L’Interview du Jeudi, par Alain Bloëdt

La dernière victoire des Diables noirs en Ukraine remonte au 24 novembre 2007. Comment expliques-tu que ce soit si difficile de gagner là-bas ?
Je ne pense pas que j’y étais, il faudrait jeter un œil dans les annales du rugby belge … L’équipe d’Ukraine est une équipe à respecter. Bien souvent à domicile, elle tient à cœur de l’emporter et joue sans relâche jusqu’à la dernière minute. Les déplacements n’y sont jamais aisés. Les conditions (hôtels, vols, terrains à disposition) n’ont jamais été très favorables. Ensuite, l’arbitrage n’est pas toujours au niveau des équipes qui jouent à ce niveau. Enfin, l’Ukraine a, avant tout, montré qu’elle en voulait plus que nous. Ce match est un match à retenir dans l’optique de deux déplacements qui nous restent en mars en Moldavie et en Pologne.

Cette défaite en Ukraine reste néanmoins la première en sept matchs depuis vos débuts dans ce championnat d’Europe des Nations, division 1B. Comment expliques-tu ces résultats positifs ? A votre expérience ? A l’apport de nouveaux joueurs ou à l’opposition qui est bien plus faible du VI Nation B ?
Tu réponds à la question. En effet, l’équipe est un mélange de nouveaux joueurs et d’anciens. Les nouveaux apportent de la fraîcheur et de l’envie au groupe, les plus anciens leurs expériences de ces matchs. Mais tu as raison, je trouve que l’opposition est plus faible que quand on y était il y a trois ans. Mais ne serait-ce pas biaisé par mon expérience en club et un championnat de Fédérale 1 dont le niveau ne cesse d’augmenter ?

Quelle est l’équipe que vous redoutez le plus pour la suite de la compétition ? La Moldavie ou l’Ukraine ?
La première équipe à redouter est celle des Pays-Bas. En effet, on a un match en février, le seul de notre campagne 2015-2016 à domicile, à jouer contre les Pays-Bas. Je pense qu’ils se souviennent de nos précédentes rencontres et notamment celle à Amsterdam de la saison dernière où ils ont bien failli nous surprendre. Et après il faudra se concentrer sur la Moldavie, à l’extérieur, en mars.

Nous entrons dans le dernier carré de la Coupe du monde. Regarde-t-on différemment cet événement quand on est international ?
Personnellement, je la regarde en voulant admirer du beau rugby comme tout spectateur. De temps à autre, j’essaie d’analyser le jeu d’une équipe ou d’une autre et observer l’évolution de notre jeu, mais je n’ai aucune prétention de m’y connaître plus qu’un autre. Je contemple aussi cette compétition en me disant que le plus grand rêve d’un international est d’y participer. Elle me stimule encore plus à vouloir « ré-accéder » au VI Nations B afin de côtoyer des équipes qui ont accédé au plus haut niveau mondial.

A son entrée en fonction, il y a un an, le nouveau sélectionneur des Diables noirs pointait du doigt la prochaine Coupe du monde au Japon. Franchement, est-ce-réaliste ?

☆ ☆ ☆ ☆ ☆

■ OBJECTIF ÉNONCÉ A
Que dit l'entretien sur ces trois points ?
(i) À quelle date remonte la dernière victoire des Diables noirs en Ukraine ?
(ii) Quelle équipe est désignée comme la première à redouter ?
(iii) Dans quel pays se tiendra la Coupe du monde que le nouveau sélectionneur pointait du doigt ?

☆ ☆ ☆ ☆ ☆

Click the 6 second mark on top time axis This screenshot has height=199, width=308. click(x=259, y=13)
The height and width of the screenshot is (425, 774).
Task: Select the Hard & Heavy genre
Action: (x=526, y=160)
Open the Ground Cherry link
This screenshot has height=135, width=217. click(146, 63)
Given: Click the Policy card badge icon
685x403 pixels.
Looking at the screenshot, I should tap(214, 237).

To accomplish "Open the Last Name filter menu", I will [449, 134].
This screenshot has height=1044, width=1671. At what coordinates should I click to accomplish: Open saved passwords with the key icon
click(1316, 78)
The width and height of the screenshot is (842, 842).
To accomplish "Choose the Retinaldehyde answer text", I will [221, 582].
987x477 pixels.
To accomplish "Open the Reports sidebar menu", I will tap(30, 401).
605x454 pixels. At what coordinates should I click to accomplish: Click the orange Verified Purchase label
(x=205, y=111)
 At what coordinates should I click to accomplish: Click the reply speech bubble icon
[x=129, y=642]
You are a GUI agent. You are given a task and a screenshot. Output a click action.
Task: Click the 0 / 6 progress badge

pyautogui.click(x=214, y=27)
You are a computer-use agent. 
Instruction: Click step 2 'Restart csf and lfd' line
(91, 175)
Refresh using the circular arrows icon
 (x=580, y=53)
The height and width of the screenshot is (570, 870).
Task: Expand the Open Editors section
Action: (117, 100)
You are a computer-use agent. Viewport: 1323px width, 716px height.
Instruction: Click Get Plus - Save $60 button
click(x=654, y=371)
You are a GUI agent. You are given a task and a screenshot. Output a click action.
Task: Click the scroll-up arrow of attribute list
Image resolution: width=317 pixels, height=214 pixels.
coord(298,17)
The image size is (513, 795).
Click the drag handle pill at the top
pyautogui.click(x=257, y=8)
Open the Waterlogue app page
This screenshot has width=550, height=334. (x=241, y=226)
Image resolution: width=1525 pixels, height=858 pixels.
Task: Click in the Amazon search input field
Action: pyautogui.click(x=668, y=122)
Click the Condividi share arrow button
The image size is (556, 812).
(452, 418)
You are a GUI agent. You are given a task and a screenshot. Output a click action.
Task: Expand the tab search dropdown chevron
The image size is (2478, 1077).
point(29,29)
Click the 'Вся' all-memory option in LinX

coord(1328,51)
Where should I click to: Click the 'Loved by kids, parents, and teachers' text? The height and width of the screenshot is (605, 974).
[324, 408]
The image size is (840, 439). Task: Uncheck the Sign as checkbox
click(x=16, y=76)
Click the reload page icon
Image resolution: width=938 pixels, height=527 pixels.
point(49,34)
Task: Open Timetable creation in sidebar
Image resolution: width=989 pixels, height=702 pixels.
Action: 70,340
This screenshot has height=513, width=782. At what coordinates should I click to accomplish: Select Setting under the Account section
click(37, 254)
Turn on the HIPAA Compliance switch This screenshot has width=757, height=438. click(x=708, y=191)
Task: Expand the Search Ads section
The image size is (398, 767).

☆ ☆ ☆ ☆ ☆

■ OBJECTIF ÉNONCÉ B
Mettez à jour les enregistrements, de la ligne contenant « The image size is (840, 439). » jusqu'à la fin des enregistrements incluse, en remplaçant « Task » par « Goal » sans rien changer d'autre. Ne redonnez que ces lignes.

■ RÉPONSE COMPLÈTE A
(i) Au 24 novembre 2007.
(ii) Les Pays-Bas.
(iii) Au Japon.

■ RÉPONSE COMPLÈTE B
The image size is (840, 439). Goal: Uncheck the Sign as checkbox
click(x=16, y=76)
Click the reload page icon
Image resolution: width=938 pixels, height=527 pixels.
point(49,34)
Goal: Open Timetable creation in sidebar
Image resolution: width=989 pixels, height=702 pixels.
Action: 70,340
This screenshot has height=513, width=782. At what coordinates should I click to accomplish: Select Setting under the Account section
click(37, 254)
Turn on the HIPAA Compliance switch This screenshot has width=757, height=438. click(x=708, y=191)
Goal: Expand the Search Ads section
The image size is (398, 767).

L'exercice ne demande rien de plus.